Pour l’Ethiopie, il y a un vrai risque d’éclatement, ce conflit ne s’arrêtera ni facilement, ni rapidement. De plus, les relations se tendent avec le Soudan et l’Egypte. Avec cette dernière, c’est le projet de barrage sur le Nil qui pose problème, les protestations des paysans égyptiens sont de plus en plus vives. L’armée érythréenne qui est intervenue est en grande majorité rentrée chez elle, mais la frontière reste très poreuse. Cette dynamique de la violence reste très importante, et l’Ethiopie est très symbolique de ce qui se passe aujourd’hui en Afrique : un développement qui décolle enfin, menacé par le retour en force de la violence.
Nicole Gnesotto :
En seulement trois ans, le miracle éthiopien est devenue une catastrophe. Le pays était donné champion de l’Afrique, économiquement avec sa croissance à deux chiffres, politiquement on lui promettait un avenir politique radieux avec un Premier ministre prix Nobel de la paix, et sur le plan international il avait une stature incontestable : siège de l’Union Africaine, un Éthiopien à la tête de l’OMS, et le premier contributeur aux forces de maintien de la paix des Nations Unies.
Mais il suffisait de gratter un peu pour s’apercevoir que tout cela était déjà très fragile. Économiquement, l’Ethiopie est caractéristique de ce que Lionel Zinsou appelle « une croissance sans développement » : il existe une caste de millionnaires qui ont privatisé la téléphonie, les transports aériens, etc. mais sans développer quoi que ce soit sous tout cela : au classement de richesse, l’Ethiopie est le 173ème pays sur 189.
Politiquement, nous avons aujourd’hui un vrai risque autoritaire de la part d’Abiy Ahmed, je ne vois pas comment il espère s’en sortir sans renforcer le pouvoir central, et donc l’autoritarisme. Enfin, sur le plan institutionnel, l’Ethiopie refuse toute intervention ou enquête des Nations-Unies. Seule l’Union Africaine est tolérée (mais c’est plus commode étant donné que le pays la dirige).
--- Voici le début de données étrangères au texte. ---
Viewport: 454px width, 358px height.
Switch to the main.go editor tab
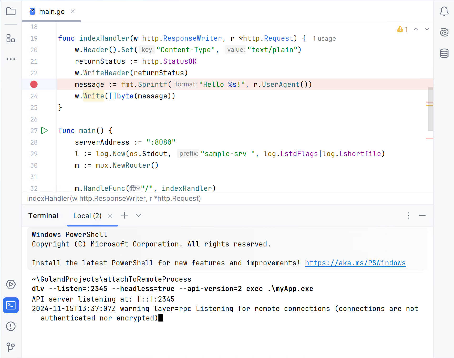[52, 12]
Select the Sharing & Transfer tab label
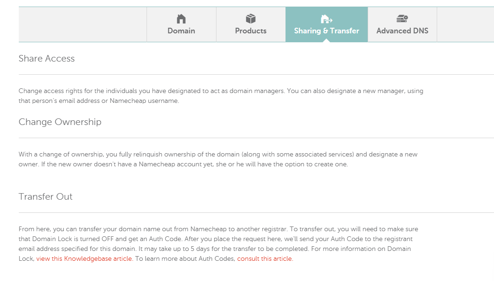 click(326, 31)
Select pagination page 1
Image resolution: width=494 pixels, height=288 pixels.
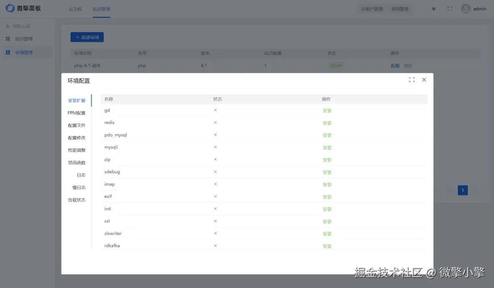pos(462,190)
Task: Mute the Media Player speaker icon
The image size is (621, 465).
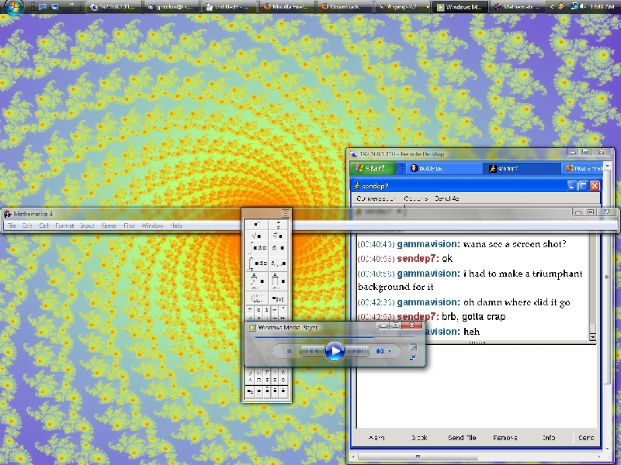Action: 380,351
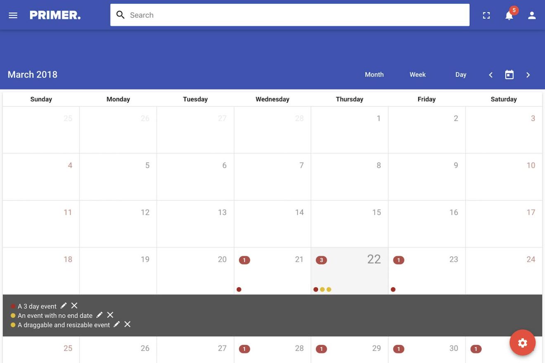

Une particularité rare de ce conflit est qu’il est non-religieux (toutes les forces en présence sont chrétiennes). Peut-être est-ce pour cela que ce conflit intéresse peu : il n’y a ni richesse, ni conflit religieux. Personnellement, je ne crois pas qu’il va s’étendre à la Corne de l‘Afrique, car le Soudan, l’Erythrée et la Somalie sont les trois pays les plus pauvres, ravagés et dictatoriaux de la région (voire la planète). Le seul espoir réside peut-être dans la Chine, premier investisseur en Ethiopie. Elle a construit dix grands complexes industriels et le chemin de fer reliant Addis-Abeba à Djibouti (où elle dispose d’installations portuaires). De plus Pékin a un important contrat pétrolier avec le Soudan. Elle se soucie sans doute comme d’une guigne de la situation humanitaire, mais ses intérêts dans la région l’inciteront peut-être à œuvrer pour la stabilité du pays.
Béatrice Giblin :
On annonce sans cesse l’éclatement possible de l’Ethiopie, mais je tiens à rappeler qu’il n’y a aucune revendication d’indépendance, ni même d’autonomie de la part des Tigréens. Le miracle éthiopien était en grande partie une forme de mirage, mais il y avait tout de même des résultats. La montée en puissance d’un grand nombre de jeunes Éthiopiens formés et parlant plusieurs langues est elle aussi une raison d’espérer.